- The entrance to Charlie and the Chocolate Factory: The Ride.

Alton Towers
- Area: Cloud Cuckoo Land
- Status: Removed
- Cost: £8 million
- Opening date: 1 April 2006
- Closing date: 8 November 2015
- Replaced: Toyland Tours
- Replaced by: The Alton Towers Dungeon

Ride statistics
- Attraction type: Dark boat ride, Elevator
- Manufacturers: Mack Rides (boat ride) Rexroth Bosch Group (simulators)
- Designer: Tussauds Studios (boat ride) Falcon's Treehouse (simulators)
- Theme: Charlie and the Chocolate Factory
- Capacity: 1000 riders per hour
- Vehicle type: Boat, Elevator
- Vehicles: 10 boats, 2 elevators
- Riders per vehicle: 9
- Duration: 11 minutes

= Charlie and the Chocolate Factory: The Ride =

Removed dark boat ride

Charlie and the Chocolate Factory: The Ride was a dark ride located in the Cloud Cuckoo Land area of Alton Towers theme park, Staffordshire, England. It was based upon the famous 1964 Roald Dahl book of the same name, and took its thematic inspiration from the illustrations of Quentin Blake. The ride closed at the end of the 2015 season and was replaced by the Alton Towers Dungeon in 2019.

==History==
The building initially housed the Around the World in 80 Days attraction and later Toyland Tours. The layout was modified when it was redeveloped into 'Charlie and the Chocolate Factory.' Mack Rides, the engineer responsible for the original ride's hardware in 1981, returned to incorporate a new offload point towards the ride's conclusion, enabling guests to transition into the new simulator experience.

From 2016, Charlie And The Chocolate Factory: The Ride did not open, with mixed reasons given for its closure. The ride stood standing but not operating for 3 years before the building and associated boat ride were re-themed into The Alton Towers Dungeon, which opened in 2019.

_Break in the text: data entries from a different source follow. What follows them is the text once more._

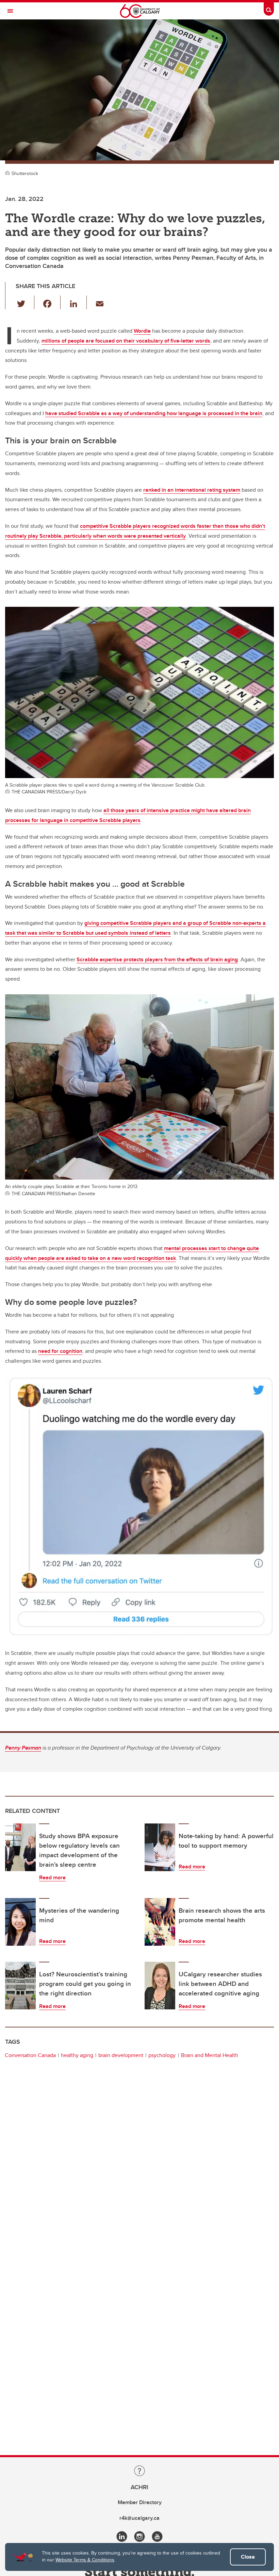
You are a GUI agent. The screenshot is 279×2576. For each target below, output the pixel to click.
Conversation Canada (30, 2055)
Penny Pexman (23, 1748)
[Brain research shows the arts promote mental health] (160, 1922)
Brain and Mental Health (209, 2055)
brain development (120, 2055)
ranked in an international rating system (191, 490)
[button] (25, 302)
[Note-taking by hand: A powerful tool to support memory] (160, 1847)
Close (248, 2557)
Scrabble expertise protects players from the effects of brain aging (157, 959)
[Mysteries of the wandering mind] (20, 1922)
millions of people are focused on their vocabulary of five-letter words (126, 341)
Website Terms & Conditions (84, 2559)
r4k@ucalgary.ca (139, 2518)
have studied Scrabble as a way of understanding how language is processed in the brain (153, 413)
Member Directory (140, 2502)
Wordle (142, 331)
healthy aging (77, 2055)
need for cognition (60, 1351)
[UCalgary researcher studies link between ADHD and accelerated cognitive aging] (160, 1985)
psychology (162, 2055)
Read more (52, 1877)
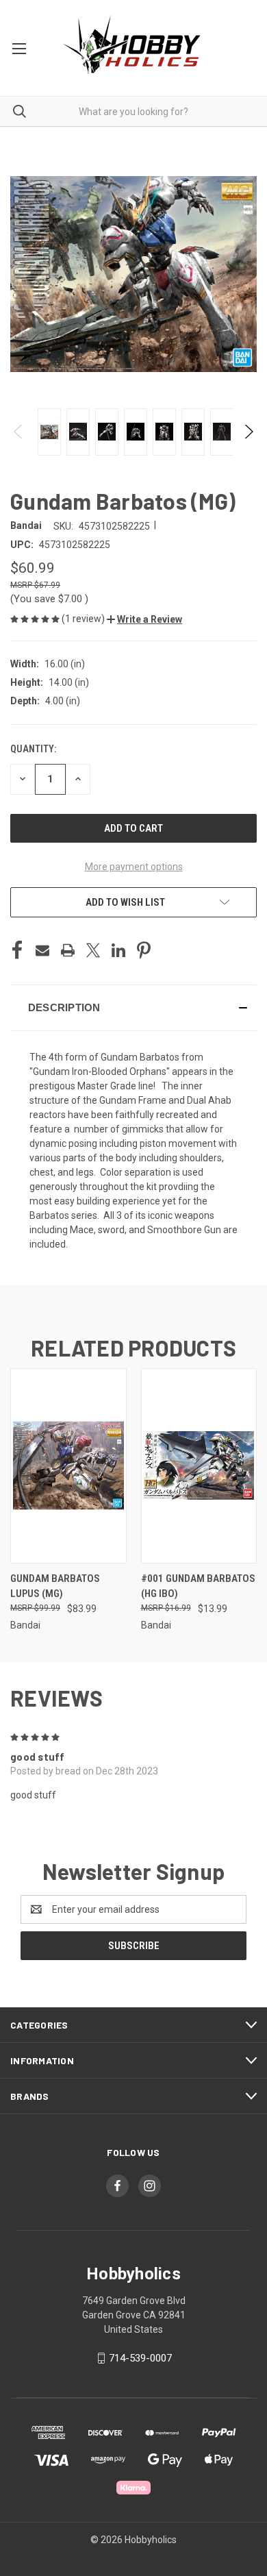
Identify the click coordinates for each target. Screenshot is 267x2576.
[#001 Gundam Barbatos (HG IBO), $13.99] (199, 1466)
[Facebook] (17, 950)
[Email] (42, 950)
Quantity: (33, 748)
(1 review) (84, 618)
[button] (144, 619)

Various props from the ride were put on sale at auction on 13 February 2019 to raise money for Merlin's Magic Wand.

==Ride==
The ride was split into two segments, the first being a boat ride along the chocolate river inside Willy Wonka's Chocolate Factory. Passengers encountered all the characters from the book (going from Augustus Gloop to Veruca Salt) as either simple animatronics or CGI projections. After disembarking the boats the second segment began with a short pre-show video (involving Mike Teavee). The video was presented in a way that made it look like as if the viewers were actually trapped within the TV set. The ride continued inside one of the two "Great Glass Elevators" which simulated passengers taking an airborne trip through the rest of the factory. Each elevator was a static room with semi-translucent walls and ceiling on which CGI animations were projected from the outside, and only the floor slightly trembled to give the impression of movement.